Study Examines Cultural Diversity On TV
By D. A. Barber.
How viewers identify with actors, characters, or settings shown on television shows illustrates significant implications for cultural diversity from a social justice perspective, according to researchers.
In a new study in the American Marketing Association’s Journal of Public Policy & Marketing, researchers from the University of Arizona, American University, and the University of South Carolina, examined the underlying dynamics driving viewers who identify with a TV show to “poach” the narrative when they make a purchasing decision based on what they see. Advertisers always count on that, with product placements, a viewer who identifies with a character is more likely to purchase the same brand of, for example, shampoo that character uses.
But researchers identified more important patterns at work in this “homophilization” – where viewers contrive similarities between themselves and TV characters – viewers may use TV narratives and characters to legitimize their own behavior or belief systems, specifically how cultural diversity is appropriated through television viewing.
“Aspiration and imitation are the ones that most people think of when they consider how viewers might identify with TV shows,” said Hope Jensen Schau, at the University of Arizona. “We look at viewers as consumers whose choices are limited based on what shows the networks make available. They have little input into the production of narratives that represent diversity – or any other topic.”
The study notes that despite any idealized status, culturally diverse interpersonal relationships are rare in practice. But Television allows many people to experience virtually what is not experienced interpersonally. The study notes: “The juxtaposition of what occurs in daily life against what can be accessed through media raises the central question posed by this research: How do people appropriate cultural diversity through media consumption, particularly television?”
But because television network executives – and advertisers – retain control over what TV shows are aired, media advocates tried to exert influence on networks to produce more culturally diverse programming. The researchers point to the Cosby Show’s initial rejection at ABC, but later picked up by NBC, showing how such narratives historically face barriers in the approval process.

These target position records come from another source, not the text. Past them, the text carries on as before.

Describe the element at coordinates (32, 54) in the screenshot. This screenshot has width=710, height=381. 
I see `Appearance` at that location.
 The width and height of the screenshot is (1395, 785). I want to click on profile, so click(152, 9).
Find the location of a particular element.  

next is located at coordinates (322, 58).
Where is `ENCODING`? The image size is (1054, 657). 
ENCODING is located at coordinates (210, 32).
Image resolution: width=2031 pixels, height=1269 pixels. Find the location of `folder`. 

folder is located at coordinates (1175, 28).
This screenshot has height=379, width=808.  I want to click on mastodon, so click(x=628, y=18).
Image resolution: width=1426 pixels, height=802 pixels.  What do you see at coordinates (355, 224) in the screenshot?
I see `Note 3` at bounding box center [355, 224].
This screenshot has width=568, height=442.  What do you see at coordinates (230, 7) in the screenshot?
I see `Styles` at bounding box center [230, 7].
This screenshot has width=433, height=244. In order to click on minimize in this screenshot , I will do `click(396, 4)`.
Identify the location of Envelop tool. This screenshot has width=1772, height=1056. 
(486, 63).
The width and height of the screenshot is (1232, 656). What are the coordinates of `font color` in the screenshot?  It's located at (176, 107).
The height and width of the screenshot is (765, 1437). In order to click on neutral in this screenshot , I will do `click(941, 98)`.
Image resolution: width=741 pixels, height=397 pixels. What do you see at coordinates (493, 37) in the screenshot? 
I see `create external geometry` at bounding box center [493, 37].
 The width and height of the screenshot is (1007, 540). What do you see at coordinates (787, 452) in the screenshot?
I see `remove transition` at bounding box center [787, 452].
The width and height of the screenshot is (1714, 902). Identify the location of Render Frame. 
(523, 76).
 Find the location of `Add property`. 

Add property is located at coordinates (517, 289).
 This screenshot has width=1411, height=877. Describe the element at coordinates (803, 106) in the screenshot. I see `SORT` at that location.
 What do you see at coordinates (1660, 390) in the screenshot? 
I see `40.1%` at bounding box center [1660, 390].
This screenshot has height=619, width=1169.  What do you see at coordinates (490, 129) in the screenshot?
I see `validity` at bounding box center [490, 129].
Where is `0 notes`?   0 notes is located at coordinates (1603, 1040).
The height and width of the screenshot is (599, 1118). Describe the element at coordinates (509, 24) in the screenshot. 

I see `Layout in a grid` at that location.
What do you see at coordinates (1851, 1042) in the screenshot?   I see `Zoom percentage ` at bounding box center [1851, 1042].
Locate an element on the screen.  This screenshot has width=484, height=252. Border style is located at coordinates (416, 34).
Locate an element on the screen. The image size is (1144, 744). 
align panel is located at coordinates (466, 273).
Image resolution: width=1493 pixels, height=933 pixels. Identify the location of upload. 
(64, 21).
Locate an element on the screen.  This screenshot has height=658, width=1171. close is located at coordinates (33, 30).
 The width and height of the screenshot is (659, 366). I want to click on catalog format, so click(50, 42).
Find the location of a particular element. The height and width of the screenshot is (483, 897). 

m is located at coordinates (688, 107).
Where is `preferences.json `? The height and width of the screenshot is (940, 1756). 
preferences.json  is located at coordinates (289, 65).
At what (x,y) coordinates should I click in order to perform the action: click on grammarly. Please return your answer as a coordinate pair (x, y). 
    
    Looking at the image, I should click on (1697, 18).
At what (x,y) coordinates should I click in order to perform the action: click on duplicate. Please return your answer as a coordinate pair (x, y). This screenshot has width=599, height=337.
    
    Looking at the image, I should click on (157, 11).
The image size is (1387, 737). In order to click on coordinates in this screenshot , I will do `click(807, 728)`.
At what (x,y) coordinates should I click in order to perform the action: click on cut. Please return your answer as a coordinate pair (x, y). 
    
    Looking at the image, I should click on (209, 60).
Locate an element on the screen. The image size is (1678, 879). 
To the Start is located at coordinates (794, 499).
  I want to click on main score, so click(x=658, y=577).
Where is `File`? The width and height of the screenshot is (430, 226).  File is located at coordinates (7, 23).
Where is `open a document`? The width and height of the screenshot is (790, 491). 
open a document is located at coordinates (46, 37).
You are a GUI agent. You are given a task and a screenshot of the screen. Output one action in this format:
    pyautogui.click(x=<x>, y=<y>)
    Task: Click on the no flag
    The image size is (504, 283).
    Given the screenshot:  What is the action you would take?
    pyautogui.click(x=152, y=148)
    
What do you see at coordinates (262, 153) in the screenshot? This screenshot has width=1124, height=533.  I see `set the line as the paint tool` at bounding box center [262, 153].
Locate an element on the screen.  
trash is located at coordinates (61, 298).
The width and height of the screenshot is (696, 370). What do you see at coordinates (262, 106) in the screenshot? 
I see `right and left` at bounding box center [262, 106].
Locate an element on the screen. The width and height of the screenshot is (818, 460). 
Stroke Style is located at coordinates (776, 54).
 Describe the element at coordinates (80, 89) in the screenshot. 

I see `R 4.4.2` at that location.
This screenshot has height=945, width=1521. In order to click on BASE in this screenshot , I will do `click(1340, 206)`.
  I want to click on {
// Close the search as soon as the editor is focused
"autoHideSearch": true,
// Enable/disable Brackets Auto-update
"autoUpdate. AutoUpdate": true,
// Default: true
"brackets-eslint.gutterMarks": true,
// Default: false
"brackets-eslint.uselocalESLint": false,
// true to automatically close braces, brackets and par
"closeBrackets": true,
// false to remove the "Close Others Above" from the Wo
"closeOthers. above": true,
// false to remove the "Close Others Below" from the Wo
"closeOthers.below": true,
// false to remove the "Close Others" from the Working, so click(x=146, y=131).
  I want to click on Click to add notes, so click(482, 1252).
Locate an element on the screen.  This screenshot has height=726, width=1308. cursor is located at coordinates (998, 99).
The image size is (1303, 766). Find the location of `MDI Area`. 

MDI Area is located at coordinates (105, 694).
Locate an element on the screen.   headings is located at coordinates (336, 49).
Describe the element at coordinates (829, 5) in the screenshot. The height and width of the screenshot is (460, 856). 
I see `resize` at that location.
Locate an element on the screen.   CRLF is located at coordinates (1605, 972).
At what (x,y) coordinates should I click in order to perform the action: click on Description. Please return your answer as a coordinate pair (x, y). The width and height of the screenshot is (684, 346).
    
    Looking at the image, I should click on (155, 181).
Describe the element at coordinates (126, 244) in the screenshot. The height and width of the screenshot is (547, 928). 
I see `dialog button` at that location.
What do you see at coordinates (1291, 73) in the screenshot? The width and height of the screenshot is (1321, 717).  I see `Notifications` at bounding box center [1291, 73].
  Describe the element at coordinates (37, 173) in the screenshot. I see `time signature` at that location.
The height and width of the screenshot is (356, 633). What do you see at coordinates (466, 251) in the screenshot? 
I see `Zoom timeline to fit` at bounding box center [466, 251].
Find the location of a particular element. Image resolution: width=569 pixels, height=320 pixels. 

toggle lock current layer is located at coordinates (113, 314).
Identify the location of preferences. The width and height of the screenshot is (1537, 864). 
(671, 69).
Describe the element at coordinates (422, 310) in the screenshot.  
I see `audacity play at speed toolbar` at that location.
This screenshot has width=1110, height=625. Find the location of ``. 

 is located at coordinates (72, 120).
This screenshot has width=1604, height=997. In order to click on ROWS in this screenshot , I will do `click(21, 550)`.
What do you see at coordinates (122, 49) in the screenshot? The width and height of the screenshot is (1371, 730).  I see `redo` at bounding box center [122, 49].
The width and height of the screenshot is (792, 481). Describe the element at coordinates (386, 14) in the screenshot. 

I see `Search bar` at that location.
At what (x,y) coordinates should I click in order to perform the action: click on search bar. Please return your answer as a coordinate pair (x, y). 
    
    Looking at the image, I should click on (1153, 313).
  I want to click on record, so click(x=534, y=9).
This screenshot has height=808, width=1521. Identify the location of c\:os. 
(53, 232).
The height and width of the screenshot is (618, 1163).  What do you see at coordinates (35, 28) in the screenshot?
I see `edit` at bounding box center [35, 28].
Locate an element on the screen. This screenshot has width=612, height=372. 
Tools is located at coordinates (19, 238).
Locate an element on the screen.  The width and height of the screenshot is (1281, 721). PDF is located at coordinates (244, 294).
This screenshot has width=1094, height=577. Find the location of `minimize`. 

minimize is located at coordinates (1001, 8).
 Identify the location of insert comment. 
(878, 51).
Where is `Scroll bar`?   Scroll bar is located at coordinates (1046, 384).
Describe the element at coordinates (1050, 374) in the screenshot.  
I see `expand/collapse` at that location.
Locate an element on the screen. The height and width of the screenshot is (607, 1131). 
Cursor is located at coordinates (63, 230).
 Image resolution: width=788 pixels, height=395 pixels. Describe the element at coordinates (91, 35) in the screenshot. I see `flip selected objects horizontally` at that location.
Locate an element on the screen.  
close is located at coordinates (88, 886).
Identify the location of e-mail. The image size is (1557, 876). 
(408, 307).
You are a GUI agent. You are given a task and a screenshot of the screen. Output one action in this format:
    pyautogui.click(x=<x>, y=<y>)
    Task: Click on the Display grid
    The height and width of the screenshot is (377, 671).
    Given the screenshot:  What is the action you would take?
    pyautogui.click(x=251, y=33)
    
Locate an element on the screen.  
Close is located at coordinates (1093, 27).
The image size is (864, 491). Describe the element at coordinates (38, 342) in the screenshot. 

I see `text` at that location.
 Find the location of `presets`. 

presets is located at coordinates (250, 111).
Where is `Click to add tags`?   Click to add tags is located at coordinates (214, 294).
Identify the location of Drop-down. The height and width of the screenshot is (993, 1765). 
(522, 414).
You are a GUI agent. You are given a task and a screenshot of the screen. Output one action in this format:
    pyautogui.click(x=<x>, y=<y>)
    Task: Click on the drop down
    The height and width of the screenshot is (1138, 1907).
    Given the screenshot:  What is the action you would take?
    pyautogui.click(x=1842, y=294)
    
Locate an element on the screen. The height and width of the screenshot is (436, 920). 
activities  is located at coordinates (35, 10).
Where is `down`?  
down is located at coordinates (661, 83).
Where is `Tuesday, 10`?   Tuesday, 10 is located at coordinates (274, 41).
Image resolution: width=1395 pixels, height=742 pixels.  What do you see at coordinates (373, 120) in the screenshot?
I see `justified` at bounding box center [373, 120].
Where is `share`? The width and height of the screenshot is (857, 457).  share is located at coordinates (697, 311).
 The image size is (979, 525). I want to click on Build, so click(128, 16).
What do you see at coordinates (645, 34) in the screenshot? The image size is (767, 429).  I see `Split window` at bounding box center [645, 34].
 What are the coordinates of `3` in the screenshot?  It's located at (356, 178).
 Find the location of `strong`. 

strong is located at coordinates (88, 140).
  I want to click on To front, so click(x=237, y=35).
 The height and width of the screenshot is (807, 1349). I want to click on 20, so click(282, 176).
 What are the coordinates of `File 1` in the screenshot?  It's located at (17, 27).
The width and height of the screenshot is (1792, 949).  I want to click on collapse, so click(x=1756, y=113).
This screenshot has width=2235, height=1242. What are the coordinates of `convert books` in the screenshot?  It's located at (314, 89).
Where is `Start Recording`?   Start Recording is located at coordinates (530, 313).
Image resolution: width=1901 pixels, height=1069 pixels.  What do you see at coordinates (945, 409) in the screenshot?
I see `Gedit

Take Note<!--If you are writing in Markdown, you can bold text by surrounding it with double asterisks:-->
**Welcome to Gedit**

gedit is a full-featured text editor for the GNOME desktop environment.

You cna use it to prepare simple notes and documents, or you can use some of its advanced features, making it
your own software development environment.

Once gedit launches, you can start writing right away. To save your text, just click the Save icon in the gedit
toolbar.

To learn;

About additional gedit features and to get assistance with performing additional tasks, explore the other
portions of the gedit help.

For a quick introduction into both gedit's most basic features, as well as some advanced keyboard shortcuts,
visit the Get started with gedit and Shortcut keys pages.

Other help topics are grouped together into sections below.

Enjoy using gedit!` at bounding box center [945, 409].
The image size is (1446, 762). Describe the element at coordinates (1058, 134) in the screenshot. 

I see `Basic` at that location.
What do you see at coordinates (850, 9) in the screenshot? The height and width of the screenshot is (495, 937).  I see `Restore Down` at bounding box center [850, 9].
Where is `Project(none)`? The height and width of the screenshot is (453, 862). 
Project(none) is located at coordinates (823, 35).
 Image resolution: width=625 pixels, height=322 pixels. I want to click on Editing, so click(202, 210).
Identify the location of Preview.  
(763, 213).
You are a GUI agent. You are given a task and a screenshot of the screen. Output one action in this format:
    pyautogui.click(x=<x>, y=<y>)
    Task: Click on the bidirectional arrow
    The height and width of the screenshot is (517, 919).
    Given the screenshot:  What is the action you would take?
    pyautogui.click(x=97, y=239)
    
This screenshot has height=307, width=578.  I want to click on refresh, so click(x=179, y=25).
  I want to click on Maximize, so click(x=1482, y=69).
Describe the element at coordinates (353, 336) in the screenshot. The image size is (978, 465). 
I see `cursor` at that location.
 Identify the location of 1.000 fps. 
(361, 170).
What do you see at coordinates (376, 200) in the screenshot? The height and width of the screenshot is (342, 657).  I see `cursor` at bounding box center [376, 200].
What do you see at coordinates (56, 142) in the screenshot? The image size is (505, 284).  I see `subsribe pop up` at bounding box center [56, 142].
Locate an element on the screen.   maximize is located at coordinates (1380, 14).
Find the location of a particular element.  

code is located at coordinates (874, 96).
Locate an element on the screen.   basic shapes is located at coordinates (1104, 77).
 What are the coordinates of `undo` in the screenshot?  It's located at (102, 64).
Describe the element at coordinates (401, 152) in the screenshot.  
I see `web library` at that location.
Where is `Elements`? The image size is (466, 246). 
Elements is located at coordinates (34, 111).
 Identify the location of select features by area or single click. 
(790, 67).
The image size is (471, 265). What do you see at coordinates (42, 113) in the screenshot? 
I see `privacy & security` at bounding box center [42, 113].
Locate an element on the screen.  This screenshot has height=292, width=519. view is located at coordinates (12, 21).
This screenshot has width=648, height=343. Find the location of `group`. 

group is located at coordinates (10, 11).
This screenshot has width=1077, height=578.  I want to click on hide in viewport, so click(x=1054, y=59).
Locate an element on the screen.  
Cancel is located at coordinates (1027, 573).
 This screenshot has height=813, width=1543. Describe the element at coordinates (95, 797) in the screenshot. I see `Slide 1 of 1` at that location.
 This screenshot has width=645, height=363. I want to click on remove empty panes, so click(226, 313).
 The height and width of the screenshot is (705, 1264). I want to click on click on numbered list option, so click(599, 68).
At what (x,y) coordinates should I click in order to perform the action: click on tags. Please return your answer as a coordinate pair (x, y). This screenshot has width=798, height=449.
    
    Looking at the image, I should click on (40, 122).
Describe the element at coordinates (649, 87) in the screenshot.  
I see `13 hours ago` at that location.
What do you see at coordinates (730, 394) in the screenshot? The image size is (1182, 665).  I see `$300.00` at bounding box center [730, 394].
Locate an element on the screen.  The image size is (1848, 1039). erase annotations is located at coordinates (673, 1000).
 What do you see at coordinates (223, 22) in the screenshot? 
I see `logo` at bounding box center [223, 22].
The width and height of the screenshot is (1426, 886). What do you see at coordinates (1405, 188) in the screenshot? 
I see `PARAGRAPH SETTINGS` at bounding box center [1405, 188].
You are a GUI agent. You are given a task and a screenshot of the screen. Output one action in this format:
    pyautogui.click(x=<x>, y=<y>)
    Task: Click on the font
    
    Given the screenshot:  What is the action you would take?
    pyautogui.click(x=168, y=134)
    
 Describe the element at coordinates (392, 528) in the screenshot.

The research demonstrates that cultural diversity is important enough to some viewers that they use self-relevant narrative elements from all manners of programming, and make them similar to appropriate it. “Understanding viewers in this way provides a basis for crafting compelling messages to network executives and advertisers about their engagement with diversity, which is a perpetual network challenge,” notes the study.
But the authors, “strongly recommend vigilance in the production and dissemination of socially conscious narratives that allow pro-social and realistic characters with whom consumers actively engage.”
“Our findings are most relevant for media advocates, industry, and the public, rather than the regulators,” Schau said. “In the broadest sense, we’re suggesting that public discourse needs to move beyond ‘aspire and imitate’ assumptions about viewers. They just don’t swallow these narratives whole, but have very nuanced relationships with them.